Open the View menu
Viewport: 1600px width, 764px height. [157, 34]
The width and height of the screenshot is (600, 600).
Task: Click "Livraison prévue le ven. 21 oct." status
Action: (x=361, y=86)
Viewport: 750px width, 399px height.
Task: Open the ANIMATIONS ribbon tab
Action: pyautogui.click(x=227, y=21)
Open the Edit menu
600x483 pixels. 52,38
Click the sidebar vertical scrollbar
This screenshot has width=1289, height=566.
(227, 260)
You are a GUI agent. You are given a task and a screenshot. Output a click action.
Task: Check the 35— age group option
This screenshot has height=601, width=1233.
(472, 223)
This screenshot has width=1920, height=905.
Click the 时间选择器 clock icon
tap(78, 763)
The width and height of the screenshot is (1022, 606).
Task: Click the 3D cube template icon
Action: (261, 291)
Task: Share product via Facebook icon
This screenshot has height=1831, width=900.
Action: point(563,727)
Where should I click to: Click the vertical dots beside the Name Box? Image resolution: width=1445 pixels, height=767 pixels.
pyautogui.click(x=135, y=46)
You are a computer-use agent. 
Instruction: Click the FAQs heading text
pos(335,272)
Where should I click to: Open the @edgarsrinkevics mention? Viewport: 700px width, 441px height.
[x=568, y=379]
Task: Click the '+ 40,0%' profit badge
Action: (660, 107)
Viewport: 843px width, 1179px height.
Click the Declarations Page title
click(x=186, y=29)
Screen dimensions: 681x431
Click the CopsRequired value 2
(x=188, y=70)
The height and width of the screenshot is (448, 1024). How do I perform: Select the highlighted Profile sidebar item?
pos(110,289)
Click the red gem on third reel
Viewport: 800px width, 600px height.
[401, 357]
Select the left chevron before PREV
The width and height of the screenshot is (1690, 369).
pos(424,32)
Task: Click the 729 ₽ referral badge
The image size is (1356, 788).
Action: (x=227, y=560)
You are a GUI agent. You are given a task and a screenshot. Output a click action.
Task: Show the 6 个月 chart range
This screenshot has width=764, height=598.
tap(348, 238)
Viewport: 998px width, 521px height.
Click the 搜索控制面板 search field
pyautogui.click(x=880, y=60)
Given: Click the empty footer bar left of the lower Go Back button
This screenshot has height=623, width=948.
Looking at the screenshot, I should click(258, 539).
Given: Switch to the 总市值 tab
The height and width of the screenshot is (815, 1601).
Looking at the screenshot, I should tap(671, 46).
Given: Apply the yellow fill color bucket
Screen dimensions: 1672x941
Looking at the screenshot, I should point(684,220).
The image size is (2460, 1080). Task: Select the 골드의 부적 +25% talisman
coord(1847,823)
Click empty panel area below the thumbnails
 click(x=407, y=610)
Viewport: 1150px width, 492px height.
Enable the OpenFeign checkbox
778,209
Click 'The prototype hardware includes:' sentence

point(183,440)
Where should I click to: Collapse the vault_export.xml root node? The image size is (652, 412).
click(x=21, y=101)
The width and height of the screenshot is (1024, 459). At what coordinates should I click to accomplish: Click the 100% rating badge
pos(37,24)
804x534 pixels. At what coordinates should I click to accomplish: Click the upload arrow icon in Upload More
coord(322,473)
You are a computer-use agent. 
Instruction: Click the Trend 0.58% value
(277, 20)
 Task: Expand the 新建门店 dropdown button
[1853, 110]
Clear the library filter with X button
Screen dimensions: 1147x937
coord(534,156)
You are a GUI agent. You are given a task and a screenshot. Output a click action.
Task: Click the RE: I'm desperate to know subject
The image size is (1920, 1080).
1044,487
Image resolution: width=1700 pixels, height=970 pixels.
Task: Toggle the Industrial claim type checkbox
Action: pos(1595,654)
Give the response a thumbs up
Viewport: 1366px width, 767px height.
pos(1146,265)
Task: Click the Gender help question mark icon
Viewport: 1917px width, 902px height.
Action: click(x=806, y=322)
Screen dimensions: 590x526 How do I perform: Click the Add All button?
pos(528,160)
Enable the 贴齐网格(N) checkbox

_ _ _

• [TASK PROMPT] Above are the entries; repeat their lines exactly, from the first through the one that contains "Click the sidebar vertical scrollbar".

• [EXERCISE ANSWER]
Open the View menu
Viewport: 1600px width, 764px height. [157, 34]
The width and height of the screenshot is (600, 600).
Task: Click "Livraison prévue le ven. 21 oct." status
Action: (x=361, y=86)
Viewport: 750px width, 399px height.
Task: Open the ANIMATIONS ribbon tab
Action: pyautogui.click(x=227, y=21)
Open the Edit menu
600x483 pixels. 52,38
Click the sidebar vertical scrollbar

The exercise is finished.